#### AVAILABLE RECORDS:

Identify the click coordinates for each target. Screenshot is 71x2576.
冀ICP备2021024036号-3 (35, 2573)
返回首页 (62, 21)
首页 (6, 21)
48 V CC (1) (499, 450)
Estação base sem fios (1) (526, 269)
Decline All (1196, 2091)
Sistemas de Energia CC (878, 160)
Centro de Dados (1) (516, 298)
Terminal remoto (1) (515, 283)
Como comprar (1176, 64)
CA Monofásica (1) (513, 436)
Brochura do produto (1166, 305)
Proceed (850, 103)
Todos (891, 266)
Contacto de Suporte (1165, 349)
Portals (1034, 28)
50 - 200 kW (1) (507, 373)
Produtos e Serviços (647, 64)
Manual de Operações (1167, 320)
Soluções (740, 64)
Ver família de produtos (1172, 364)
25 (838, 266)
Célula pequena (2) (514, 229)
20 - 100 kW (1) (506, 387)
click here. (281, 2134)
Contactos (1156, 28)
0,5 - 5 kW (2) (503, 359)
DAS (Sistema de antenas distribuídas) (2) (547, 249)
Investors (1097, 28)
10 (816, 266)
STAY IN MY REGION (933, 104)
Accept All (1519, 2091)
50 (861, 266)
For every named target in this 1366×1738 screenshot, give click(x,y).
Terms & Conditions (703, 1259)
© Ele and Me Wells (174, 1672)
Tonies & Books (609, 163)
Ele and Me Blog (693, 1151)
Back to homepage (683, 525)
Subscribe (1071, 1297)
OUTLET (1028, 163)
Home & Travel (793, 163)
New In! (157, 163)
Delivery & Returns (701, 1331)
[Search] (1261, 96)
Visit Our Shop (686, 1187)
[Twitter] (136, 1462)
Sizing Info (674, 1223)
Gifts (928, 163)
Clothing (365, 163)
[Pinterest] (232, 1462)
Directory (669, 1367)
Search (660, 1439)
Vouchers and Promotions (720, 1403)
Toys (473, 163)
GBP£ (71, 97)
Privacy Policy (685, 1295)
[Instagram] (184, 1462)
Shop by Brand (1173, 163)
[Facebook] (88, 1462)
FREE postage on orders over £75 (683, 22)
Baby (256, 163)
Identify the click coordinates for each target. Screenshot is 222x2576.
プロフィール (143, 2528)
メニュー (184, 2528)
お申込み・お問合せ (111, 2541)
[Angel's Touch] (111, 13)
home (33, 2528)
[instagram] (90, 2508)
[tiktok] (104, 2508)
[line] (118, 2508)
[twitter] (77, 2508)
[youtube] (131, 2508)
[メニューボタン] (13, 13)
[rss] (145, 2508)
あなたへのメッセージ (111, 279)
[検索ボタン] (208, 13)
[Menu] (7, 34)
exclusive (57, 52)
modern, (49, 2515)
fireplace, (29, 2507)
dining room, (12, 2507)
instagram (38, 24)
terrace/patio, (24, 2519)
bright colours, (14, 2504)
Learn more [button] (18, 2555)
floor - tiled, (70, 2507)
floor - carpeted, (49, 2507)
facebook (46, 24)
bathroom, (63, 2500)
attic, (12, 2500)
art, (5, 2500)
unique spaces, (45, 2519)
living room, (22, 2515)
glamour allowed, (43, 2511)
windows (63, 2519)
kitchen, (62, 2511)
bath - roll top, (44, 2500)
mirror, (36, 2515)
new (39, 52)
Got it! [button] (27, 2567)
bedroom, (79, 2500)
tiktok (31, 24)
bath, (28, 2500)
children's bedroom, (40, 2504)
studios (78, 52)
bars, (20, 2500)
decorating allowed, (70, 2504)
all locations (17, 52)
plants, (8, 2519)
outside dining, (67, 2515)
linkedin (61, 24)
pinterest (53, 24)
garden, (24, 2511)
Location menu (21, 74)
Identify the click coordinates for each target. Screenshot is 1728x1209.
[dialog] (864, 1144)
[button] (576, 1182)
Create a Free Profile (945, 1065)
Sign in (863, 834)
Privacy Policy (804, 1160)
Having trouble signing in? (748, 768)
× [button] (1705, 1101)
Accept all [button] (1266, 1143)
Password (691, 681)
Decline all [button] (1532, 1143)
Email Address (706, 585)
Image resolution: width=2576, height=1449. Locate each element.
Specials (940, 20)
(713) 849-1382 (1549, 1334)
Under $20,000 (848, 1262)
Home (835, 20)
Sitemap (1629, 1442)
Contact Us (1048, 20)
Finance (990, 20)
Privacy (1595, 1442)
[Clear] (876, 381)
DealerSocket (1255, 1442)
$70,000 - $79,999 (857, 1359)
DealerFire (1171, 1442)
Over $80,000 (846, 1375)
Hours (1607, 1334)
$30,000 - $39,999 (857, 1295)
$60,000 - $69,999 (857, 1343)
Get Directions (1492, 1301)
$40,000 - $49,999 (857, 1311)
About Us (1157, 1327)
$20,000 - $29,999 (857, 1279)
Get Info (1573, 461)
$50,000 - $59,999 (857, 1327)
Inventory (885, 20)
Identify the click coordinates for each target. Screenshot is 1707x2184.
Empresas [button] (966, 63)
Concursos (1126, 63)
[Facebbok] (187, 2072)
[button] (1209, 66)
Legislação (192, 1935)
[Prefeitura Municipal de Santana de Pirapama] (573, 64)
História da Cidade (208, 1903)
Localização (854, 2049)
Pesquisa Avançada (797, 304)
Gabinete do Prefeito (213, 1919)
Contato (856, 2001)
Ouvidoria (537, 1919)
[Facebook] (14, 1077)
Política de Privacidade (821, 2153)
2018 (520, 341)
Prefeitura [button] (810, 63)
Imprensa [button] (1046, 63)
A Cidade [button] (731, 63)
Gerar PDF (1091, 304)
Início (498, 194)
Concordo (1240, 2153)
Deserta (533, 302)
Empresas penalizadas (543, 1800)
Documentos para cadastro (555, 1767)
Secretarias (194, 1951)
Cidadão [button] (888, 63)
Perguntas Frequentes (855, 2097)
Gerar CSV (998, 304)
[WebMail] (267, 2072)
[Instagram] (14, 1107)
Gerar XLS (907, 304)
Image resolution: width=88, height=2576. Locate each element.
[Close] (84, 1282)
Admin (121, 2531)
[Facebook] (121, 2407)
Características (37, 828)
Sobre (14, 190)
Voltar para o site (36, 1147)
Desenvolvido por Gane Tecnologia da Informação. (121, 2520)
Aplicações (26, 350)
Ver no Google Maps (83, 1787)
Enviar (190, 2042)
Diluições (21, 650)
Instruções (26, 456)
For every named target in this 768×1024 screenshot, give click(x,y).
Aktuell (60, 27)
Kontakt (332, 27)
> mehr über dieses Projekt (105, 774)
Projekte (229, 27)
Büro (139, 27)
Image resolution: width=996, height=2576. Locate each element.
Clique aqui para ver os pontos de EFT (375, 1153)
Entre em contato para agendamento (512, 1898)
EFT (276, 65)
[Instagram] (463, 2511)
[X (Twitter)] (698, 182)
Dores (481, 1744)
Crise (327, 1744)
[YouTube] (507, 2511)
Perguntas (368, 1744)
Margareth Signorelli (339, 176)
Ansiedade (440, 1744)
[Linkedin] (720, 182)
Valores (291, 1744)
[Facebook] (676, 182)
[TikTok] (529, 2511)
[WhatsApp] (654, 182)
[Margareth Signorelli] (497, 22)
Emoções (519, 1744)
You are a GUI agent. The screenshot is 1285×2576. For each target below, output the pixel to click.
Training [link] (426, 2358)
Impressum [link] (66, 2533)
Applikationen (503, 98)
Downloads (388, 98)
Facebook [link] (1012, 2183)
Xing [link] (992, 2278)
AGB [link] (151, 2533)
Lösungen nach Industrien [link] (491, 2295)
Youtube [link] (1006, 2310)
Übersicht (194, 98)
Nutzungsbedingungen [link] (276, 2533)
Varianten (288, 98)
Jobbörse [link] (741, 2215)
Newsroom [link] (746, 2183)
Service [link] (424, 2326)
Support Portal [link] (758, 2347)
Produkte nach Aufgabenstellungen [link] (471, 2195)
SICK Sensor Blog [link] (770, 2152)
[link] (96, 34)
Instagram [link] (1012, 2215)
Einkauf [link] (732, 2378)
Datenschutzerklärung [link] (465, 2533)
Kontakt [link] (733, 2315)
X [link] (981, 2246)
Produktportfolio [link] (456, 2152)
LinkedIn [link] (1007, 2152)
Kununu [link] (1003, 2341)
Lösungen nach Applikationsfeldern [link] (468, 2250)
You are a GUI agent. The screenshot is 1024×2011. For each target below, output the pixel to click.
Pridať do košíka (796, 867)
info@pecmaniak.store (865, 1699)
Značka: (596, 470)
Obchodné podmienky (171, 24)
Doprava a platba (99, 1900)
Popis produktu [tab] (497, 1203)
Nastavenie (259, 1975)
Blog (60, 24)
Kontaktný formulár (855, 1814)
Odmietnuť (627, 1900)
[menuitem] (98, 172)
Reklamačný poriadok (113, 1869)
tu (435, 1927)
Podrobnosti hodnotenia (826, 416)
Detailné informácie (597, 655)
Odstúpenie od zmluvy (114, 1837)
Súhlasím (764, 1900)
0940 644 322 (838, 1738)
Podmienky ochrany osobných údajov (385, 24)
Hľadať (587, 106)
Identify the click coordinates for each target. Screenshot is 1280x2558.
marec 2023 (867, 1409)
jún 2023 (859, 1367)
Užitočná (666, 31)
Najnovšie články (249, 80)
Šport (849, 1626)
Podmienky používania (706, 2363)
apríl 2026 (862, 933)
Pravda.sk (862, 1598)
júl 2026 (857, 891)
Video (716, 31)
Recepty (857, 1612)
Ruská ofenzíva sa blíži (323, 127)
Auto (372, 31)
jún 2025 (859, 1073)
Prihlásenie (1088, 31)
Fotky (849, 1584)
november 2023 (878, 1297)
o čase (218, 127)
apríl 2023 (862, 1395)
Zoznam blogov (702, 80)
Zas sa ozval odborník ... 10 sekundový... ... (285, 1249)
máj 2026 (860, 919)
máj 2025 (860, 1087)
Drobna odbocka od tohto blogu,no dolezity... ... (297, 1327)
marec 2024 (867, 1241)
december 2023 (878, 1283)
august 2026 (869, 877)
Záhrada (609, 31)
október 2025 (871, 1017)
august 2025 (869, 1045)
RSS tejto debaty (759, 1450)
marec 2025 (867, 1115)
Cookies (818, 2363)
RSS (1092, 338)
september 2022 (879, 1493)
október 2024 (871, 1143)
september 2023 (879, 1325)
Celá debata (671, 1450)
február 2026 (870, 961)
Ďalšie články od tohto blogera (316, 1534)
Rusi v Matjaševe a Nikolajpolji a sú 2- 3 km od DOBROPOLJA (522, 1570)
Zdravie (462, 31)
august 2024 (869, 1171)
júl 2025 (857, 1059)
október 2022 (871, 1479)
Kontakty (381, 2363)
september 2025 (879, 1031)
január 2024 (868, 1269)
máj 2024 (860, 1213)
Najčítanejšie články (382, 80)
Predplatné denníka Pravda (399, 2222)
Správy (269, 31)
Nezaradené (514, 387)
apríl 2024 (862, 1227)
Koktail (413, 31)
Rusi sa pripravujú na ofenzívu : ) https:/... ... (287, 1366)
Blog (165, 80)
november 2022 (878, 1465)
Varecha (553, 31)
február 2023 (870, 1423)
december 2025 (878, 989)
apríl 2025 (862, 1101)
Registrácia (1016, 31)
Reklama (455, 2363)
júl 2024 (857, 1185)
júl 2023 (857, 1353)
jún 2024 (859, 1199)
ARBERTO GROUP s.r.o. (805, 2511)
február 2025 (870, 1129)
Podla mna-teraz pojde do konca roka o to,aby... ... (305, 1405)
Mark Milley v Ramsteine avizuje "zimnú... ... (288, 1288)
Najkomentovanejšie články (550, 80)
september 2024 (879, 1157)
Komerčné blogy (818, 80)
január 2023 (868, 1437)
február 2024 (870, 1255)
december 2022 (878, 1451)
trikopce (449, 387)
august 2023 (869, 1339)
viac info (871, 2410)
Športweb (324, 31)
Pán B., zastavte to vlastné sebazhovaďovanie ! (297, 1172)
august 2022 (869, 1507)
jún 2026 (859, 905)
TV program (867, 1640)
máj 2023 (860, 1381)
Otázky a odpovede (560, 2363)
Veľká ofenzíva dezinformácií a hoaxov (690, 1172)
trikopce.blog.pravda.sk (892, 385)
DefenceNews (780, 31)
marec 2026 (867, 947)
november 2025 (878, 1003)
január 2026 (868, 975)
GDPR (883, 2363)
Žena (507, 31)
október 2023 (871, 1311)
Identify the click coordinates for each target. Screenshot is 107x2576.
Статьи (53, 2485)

#### WHAT TO PRODUCE:
Whenever a line of the listing contains the word "ofenzíva", it counts; say the total only.

#### WRITTEN RESPONSE:
2